--- What you are asked to do ---
Gather every line in the listing below that contains the word "height", and copy each one out in full.

--- Material supplied ---
start
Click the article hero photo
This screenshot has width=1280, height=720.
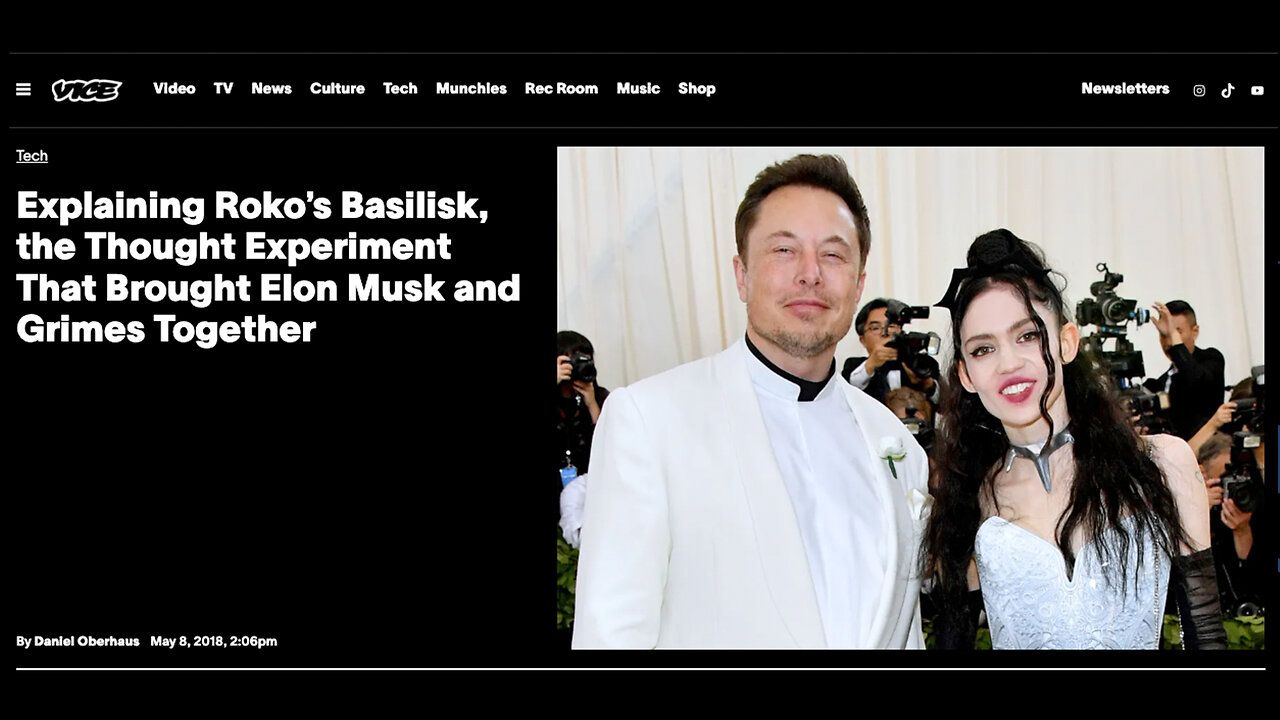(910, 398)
end
start
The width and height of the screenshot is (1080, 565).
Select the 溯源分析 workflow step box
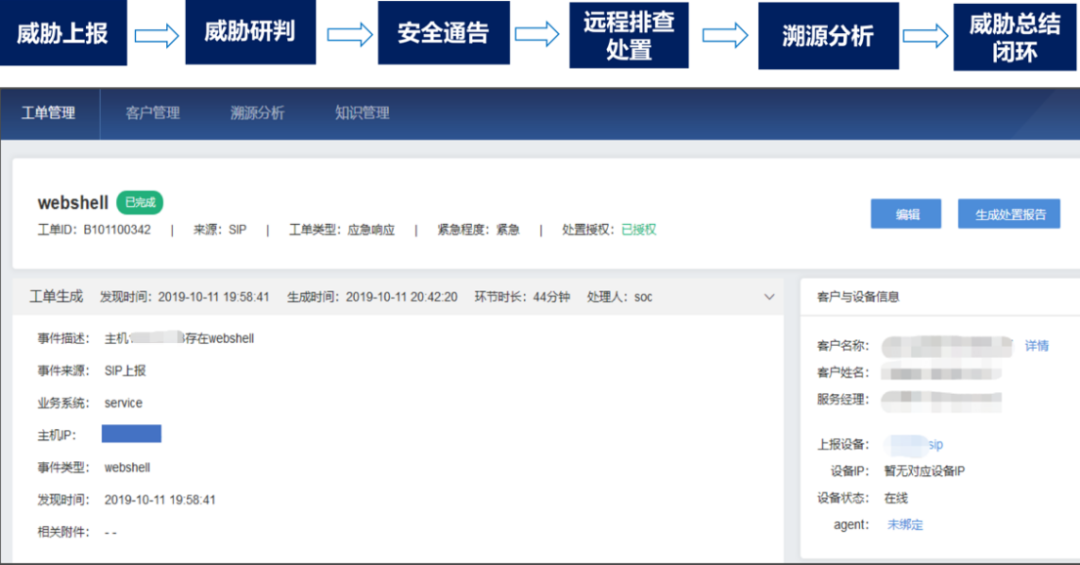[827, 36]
end
--- The output ---
This screenshot has width=1280, height=720.
The width and height of the screenshot is (1080, 565).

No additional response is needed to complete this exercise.